May 06

I love to watch Q&A – sometimes I even tweet, and I’ve even written blogs about it.

On last night’s episode (2014-05-05) a group of protesters shut the show down for a couple of minutes. jones

The Minister for Education, Christopher Pyne was on and taking questions from young people about funding of education.  The questioner kept interrupting the Minister’s answers, at which point Pyne would stop talking and look mournfully at Tony Jones, the host, for him to take some sort of action.

From the TV it’s hard to tell if Pyne was getting jacked off at the complete lack of respect that was being shown to him or if he was simply looking for a way to deliver his answer without the interruption.

The guy asking the question was being very impolite.  Proper manners would dictate that you ask your question and then shut up while the answer is delivered to you.  The format of Q&A doesn’t allow for a backwards and forwards debate style.  You ask a question and someone then gives an answer, then others on the panel throw in their ideas.

The trouble with asking a politician a question is that you rarely get an answer.  At least not an answer to the question asked.  That’s so frustrating, even as a viewer.  The pollie tends to avoid the direct question and that’s normally done by picking on the Opposition.  They all behave this way.

The next part of the show saw a bunch of students (I assume) drop a banner over the balcony and start a chant.  This essentially drowns out Tony Jones and his guests.

The video is embedded at this page.

I was horrified by such a bold display of rudeness.  The protesters were interrupting my TV viewing and making me cross.

The ABC then broke the live feed and played a bit of music.  I can only guess what was said while the program was off air.  A few minutes later it was back and normality was restored.

Was this the right way to handle the protests?  I’m not so sure.  Mind you, I’m not sure it’s the right way to launch a protest either.  However, simply silencing them without investigating the issue seems rather odd for a program that is trying to explore the issues and keep politicians accountable.

Maybe a better way would have been for Tony Jones to engage with them for a moment or two.  To get a question about the nature of the protest and direct that to the Minister instead of shutting it down and telling us how democracy works.

What do you do when you think the world is against you and you can’t get your message across?  How do you raise awareness and make your point if the conventional ways don’t work for you?

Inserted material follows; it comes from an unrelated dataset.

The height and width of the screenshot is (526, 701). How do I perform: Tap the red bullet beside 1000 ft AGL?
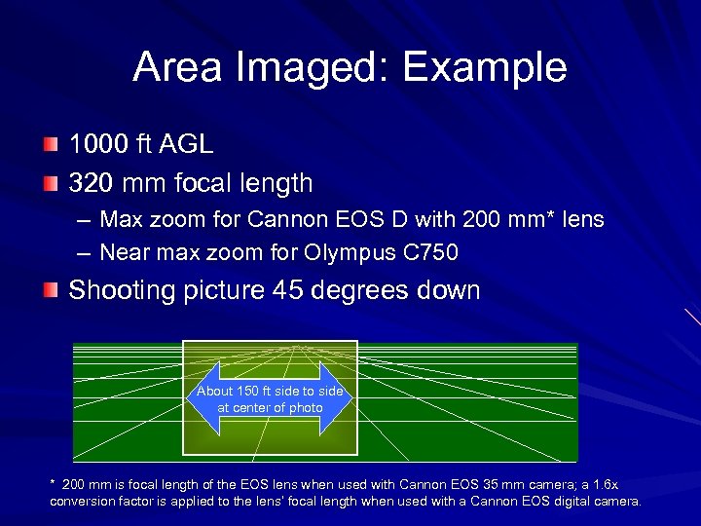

Are we moving to an area where you can’t protest, where you can’t stage an event to make your point.

Sure, what the students did was rude, disruptive and damn annoying.  I feel I should make some disparaging remark about their upbringing.  However, maybe they have a point.  Fund education, not planes.  Seems sensible to me and not enough is being said about the stupid situation we have in Australia where we seem to value the purchase of killing machines over education.  Where we seem to value the diesel rebate for huge mining companies over education.  The current government seems to think it’s better to make young people move to where the work is instead of keeping them close to their support networks.

Perhaps sometimes we should all do a little screaming to get our point across.  I don’t think it’s necessary for Tony Jones to apologise to Pyne.  Pyne should have listened to the frustration, he should have shown leadership by engaging, seeking to understand and then perhaps the world might just be a better place.